Reproduce word for word the part of the items below that opens at their start and closes with the line containing "tap(232, 170)", and include nothing beyond it.

_ _ _

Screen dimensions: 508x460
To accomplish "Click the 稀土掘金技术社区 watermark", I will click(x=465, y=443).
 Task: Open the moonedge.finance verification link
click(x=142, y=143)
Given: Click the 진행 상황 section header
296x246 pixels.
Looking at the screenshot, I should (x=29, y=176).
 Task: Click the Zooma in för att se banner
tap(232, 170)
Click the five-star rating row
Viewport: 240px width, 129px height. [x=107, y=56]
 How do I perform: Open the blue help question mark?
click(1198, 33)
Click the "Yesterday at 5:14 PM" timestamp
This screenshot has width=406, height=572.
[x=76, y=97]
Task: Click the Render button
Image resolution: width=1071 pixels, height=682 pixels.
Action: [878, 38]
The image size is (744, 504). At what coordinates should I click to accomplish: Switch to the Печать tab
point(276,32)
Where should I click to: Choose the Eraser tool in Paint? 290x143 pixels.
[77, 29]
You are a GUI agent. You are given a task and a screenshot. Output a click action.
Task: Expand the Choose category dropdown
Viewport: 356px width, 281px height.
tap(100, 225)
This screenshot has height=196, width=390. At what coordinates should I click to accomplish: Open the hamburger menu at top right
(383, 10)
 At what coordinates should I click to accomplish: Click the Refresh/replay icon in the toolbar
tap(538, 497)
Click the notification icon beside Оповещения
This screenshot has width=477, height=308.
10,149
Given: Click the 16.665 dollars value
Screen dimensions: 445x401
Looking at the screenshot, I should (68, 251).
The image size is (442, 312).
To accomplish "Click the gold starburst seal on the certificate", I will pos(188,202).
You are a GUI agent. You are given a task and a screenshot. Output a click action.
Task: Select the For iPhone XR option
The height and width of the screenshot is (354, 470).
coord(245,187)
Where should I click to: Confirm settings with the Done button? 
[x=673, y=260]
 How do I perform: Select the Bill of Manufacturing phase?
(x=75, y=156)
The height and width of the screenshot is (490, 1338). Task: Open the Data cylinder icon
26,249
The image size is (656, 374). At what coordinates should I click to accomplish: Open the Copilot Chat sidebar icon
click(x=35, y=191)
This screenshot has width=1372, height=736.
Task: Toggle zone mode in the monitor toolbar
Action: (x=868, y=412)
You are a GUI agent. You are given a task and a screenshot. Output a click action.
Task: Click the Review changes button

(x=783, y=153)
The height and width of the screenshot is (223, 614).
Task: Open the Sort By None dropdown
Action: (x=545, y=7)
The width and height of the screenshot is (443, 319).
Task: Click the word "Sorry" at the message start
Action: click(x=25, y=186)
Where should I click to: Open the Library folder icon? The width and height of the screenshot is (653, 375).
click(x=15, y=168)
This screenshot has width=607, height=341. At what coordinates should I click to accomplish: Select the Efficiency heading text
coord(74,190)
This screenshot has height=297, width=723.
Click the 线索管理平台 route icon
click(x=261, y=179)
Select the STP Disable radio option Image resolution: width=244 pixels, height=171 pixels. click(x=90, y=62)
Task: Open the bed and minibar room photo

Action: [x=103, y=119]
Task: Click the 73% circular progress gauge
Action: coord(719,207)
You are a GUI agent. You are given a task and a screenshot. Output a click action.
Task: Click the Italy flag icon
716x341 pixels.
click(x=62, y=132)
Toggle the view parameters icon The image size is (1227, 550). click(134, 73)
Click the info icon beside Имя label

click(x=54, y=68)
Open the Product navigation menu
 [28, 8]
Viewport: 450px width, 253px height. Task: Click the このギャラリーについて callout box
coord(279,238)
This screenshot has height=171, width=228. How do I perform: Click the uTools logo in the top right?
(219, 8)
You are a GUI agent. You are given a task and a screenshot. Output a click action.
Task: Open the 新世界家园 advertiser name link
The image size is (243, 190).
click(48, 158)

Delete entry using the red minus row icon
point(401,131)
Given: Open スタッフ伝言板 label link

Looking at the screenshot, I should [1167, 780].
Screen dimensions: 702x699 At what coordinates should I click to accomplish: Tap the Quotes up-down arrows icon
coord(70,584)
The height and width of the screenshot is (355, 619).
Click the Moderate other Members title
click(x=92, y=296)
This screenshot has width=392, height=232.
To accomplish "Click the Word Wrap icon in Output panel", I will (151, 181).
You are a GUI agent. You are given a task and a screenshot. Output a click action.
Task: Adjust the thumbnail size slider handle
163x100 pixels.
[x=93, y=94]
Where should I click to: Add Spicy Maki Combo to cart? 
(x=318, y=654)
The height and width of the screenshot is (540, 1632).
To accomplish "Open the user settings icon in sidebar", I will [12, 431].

_ _ _

Right answer:
Screen dimensions: 508x460
To accomplish "Click the 稀土掘金技术社区 watermark", I will click(x=465, y=443).
 Task: Open the moonedge.finance verification link
click(x=142, y=143)
Given: Click the 진행 상황 section header
296x246 pixels.
Looking at the screenshot, I should (x=29, y=176).
 Task: Click the Zooma in för att se banner
tap(232, 170)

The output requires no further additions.